On Binance, XRP reserves fell from roughly 2.78 billion XRP on May 12 to 2.61 billion XRP on July 2—a decline of around 170 million XRP, or more than 6%.
The latest reading marks Binance’s lowest XRP reserve level since March 2026.
Upbit, which holds the largest XRP reserve among the exchanges tracked on the chart, also moved lower.
Its balance declined from approximately 6.515 billion XRP on May 30 to 6.457 billion XRP on July 2, a reduction of about 58 million XRP. That puts Upbit’s XRP reserve at its lowest level since April 2026.
Together, Binance and Upbit have seen roughly 228 million XRP removed from their tracked balances during the recent drawdown. While Upbit’s percentage decline is smaller, its reserve remains large enough that even modest changes can matter for XRP’s broader exchange-liquidity picture.
The move is particularly notable because the decline was not uniform across all Korean trading venues.
Bithumb’s XRP reserve remained broadly stable near 1.84 billion XRP, suggesting that the reduction is concentrated in specific exchanges rather than representing a broad withdrawal trend across every platform.
Binance appears to be the stronger signal in relative terms, with its reserve dropping more than 6% since mid-May.

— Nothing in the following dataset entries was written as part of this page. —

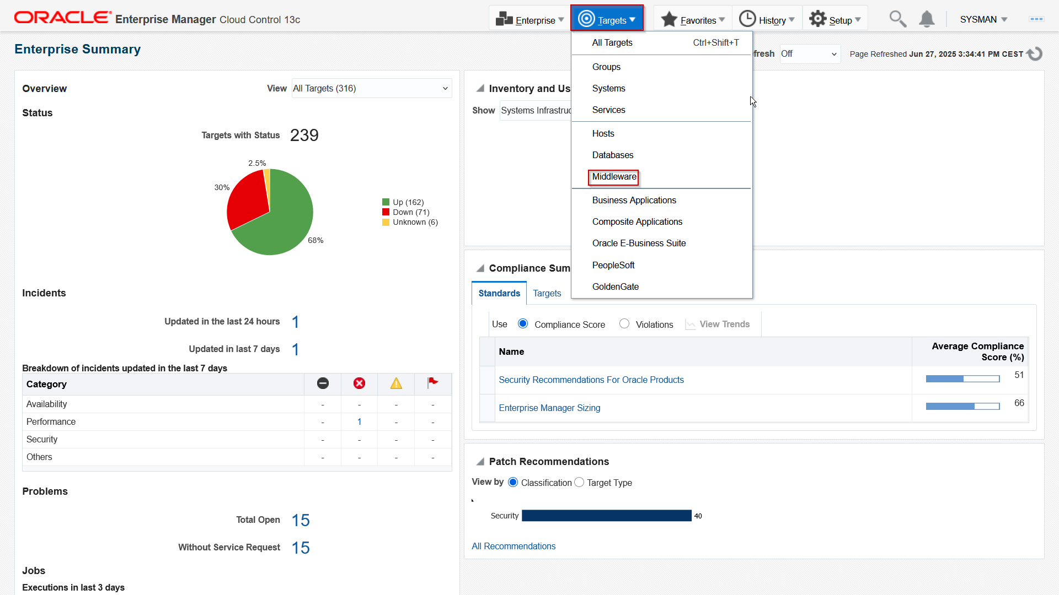This screenshot has height=595, width=1059.
Task: Click the Security patch bar
Action: [606, 516]
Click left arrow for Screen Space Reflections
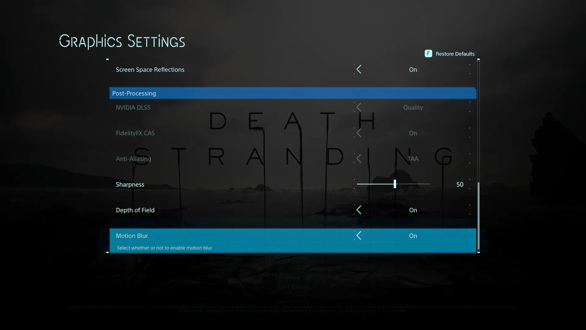Screen dimensions: 586x330 tap(359, 69)

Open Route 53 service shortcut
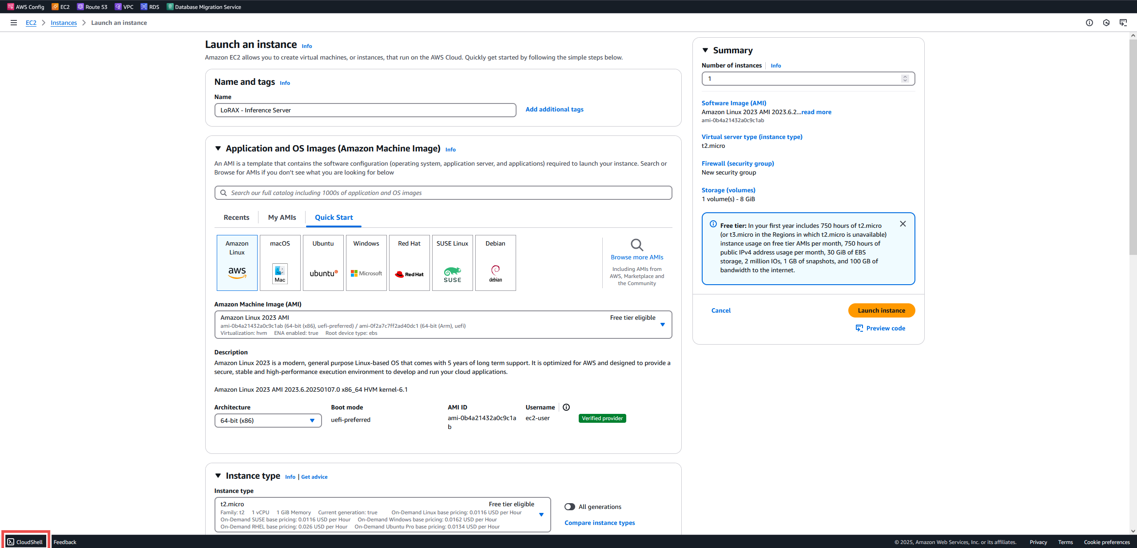92,7
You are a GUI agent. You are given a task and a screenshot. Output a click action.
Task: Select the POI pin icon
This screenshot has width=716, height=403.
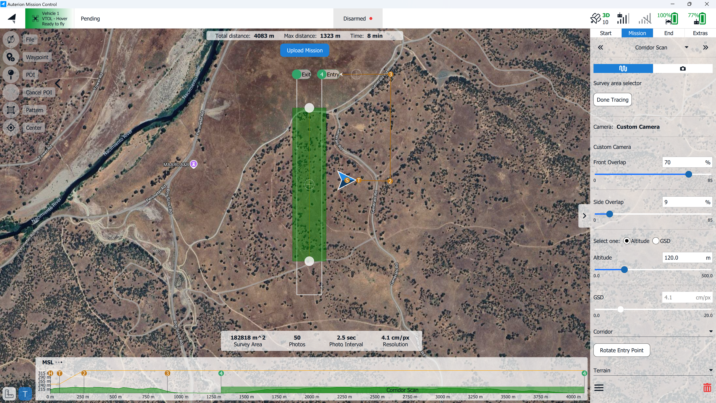[11, 75]
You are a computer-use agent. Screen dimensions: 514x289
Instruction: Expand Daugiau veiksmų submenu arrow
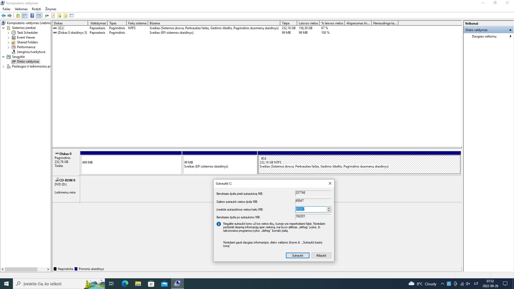pyautogui.click(x=510, y=36)
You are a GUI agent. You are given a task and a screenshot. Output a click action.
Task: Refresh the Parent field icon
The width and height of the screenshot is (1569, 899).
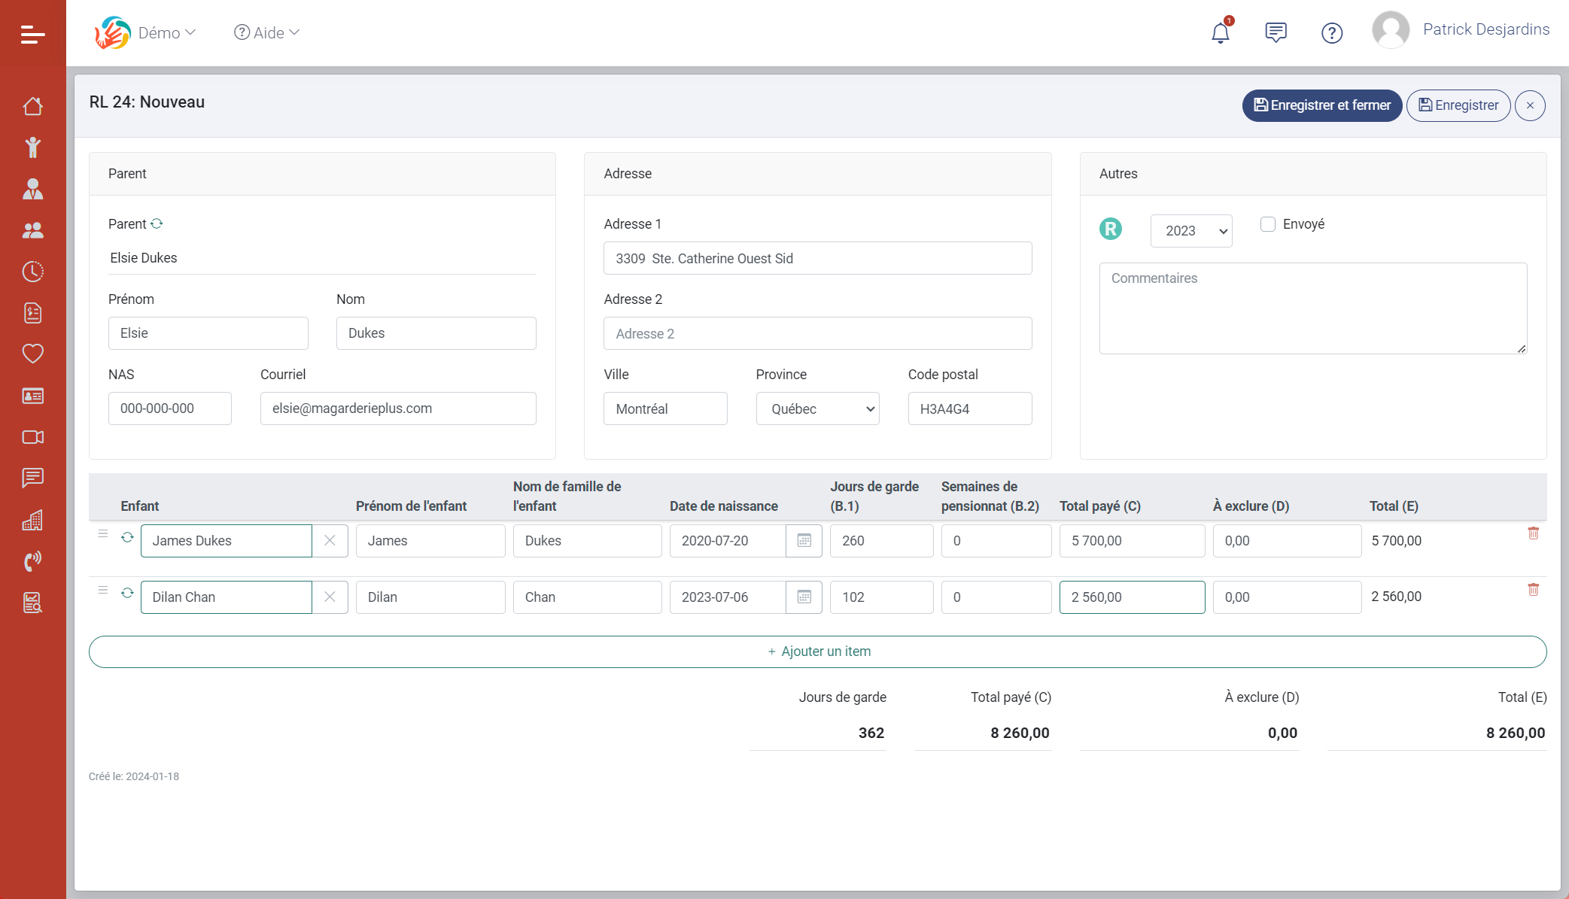coord(157,223)
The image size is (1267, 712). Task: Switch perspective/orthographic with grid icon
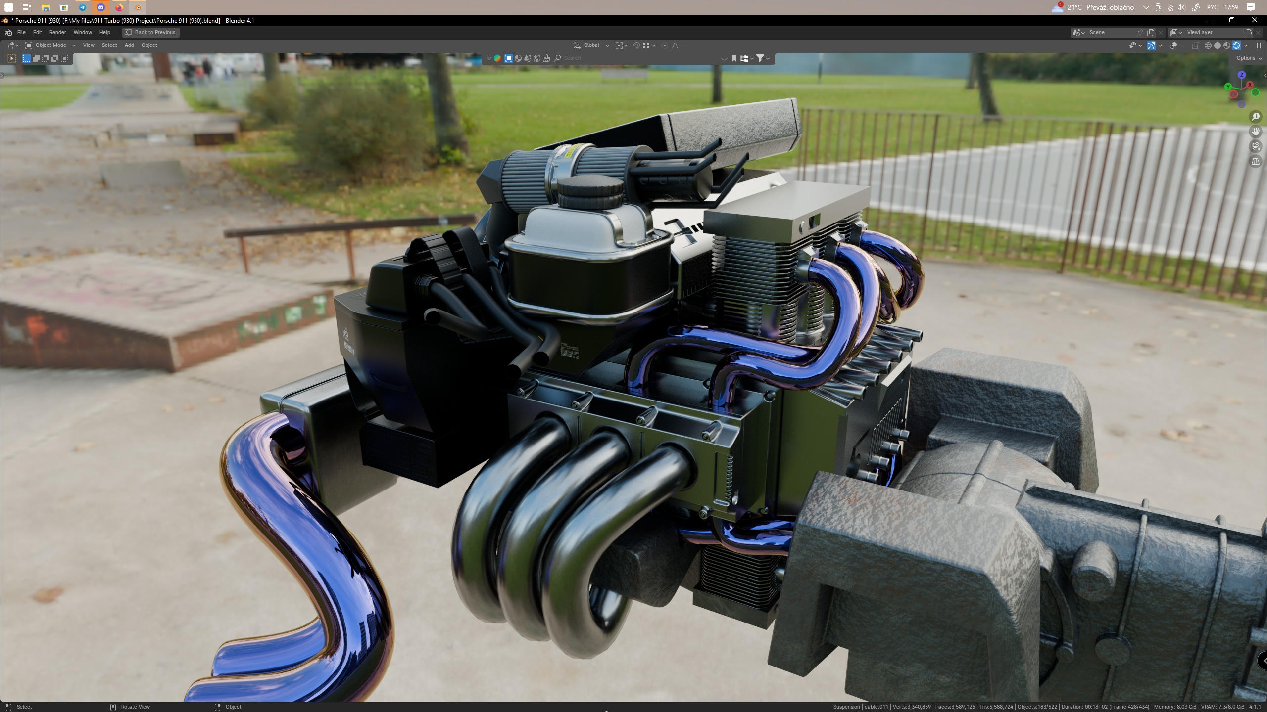[1256, 161]
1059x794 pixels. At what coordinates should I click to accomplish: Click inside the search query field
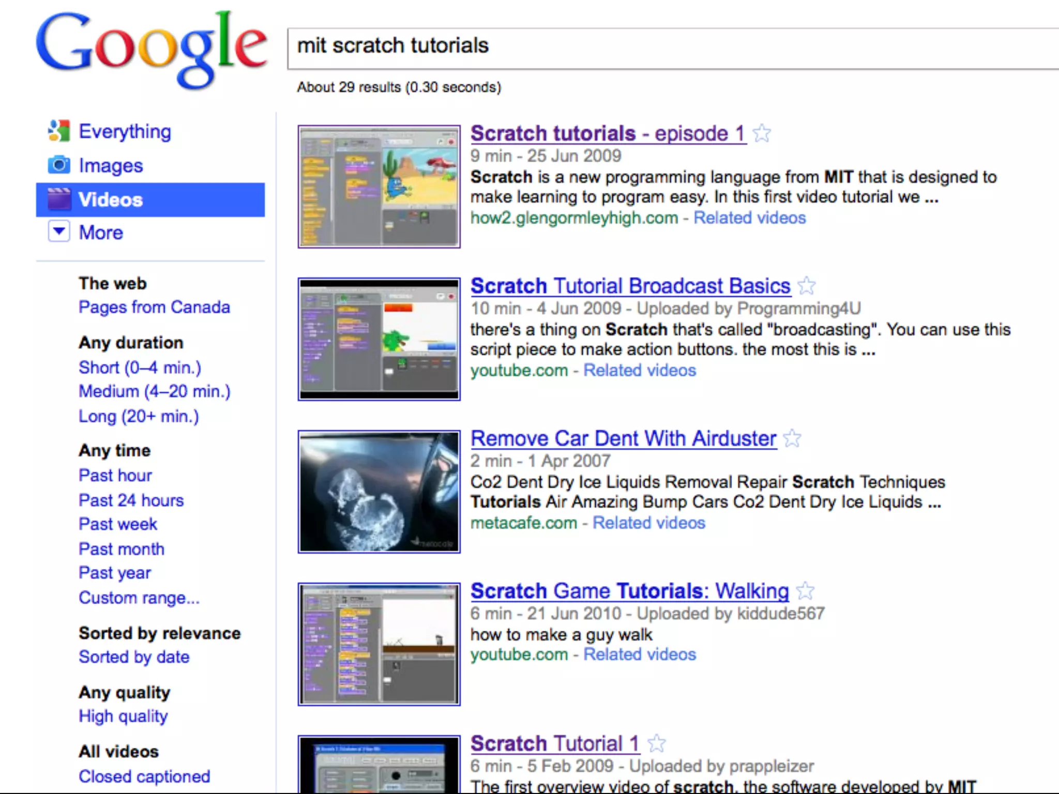[x=672, y=48]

Upbit adds a second important layer to the story: the largest tracked XRP reserve is also now sitting at a multi-month low.
Lower exchange-held balances can indicate that tokens are being moved into private custody, transferred between venues, or removed from immediately tradable supply. However, reserve declines alone do not confirm accumulation or guarantee a bullish price outcome. The key question is whether the reduced balances are followed by sustained demand and tighter spot-market liquidity.